Supporting data for "Identifying genetic vulnerabilities in patient-derived gastric cancer organoids by CRISPR-Cas9 screening"

Identifying vulnerabilities for the many tumor subtypes to devise precision treatment strategies remains a challenging task. CRISPR screens facilitate the discovery of cancer vulnerabilities that can be exploited therapeutically, but screening has been limited to two-dimensional (2D) monolayer cell line culture that does not recapitulate in vivo environment. Here we establish the CRISPR dropout screening pipeline in patient-derived gastric cancer organoids. Our organoid-based CRISPR subpool library screens uncover common and differential vulnerabilities in a panel of organoids derived from patients with distinct gastric cancer subtypes.

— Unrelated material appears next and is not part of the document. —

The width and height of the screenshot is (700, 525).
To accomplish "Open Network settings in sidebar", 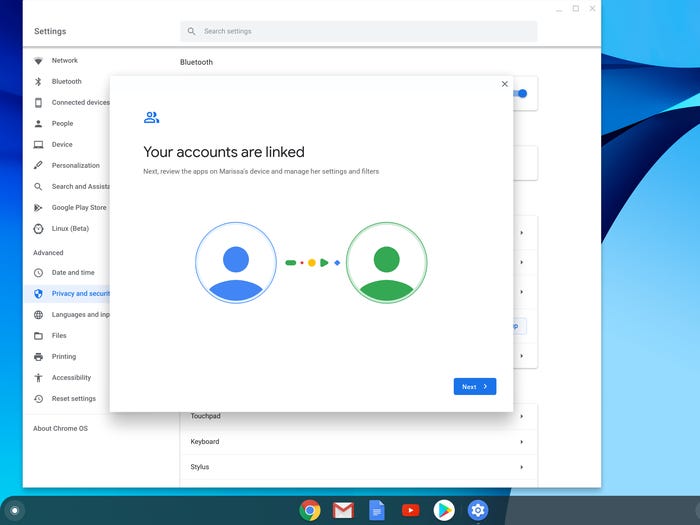I will point(64,60).
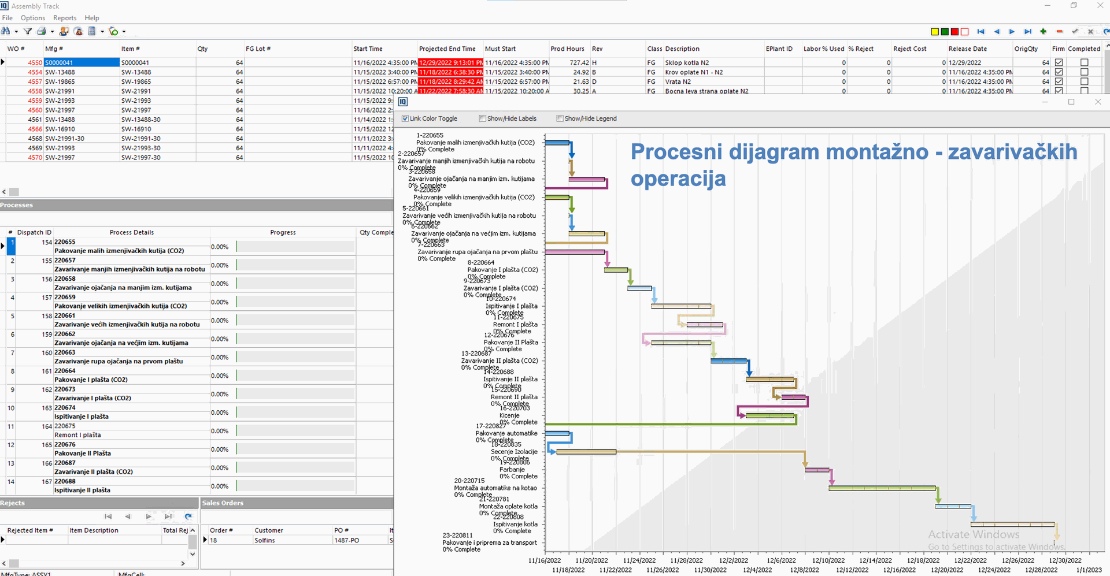Sort by the Projected End Time column header
Viewport: 1110px width, 576px height.
[x=447, y=48]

We then extend the CRISPR dropout screening to a genome-wide scale and exemplify organoid-dependent vulnerabilities with metabolic regulators as prioritized targets that are not revealed when using 2D and even three-dimensional (3D) spheroid cultures of cell lines. We further demonstrate the in vivo relevance of metabolic vulnerability identified using tumor organoids. Together, our work underscores the power of utilizing organoid-based CRISPR dropout screening for revealing more clinically relevant vulnerabilities, paving way to the development of precision therapeutic treatments.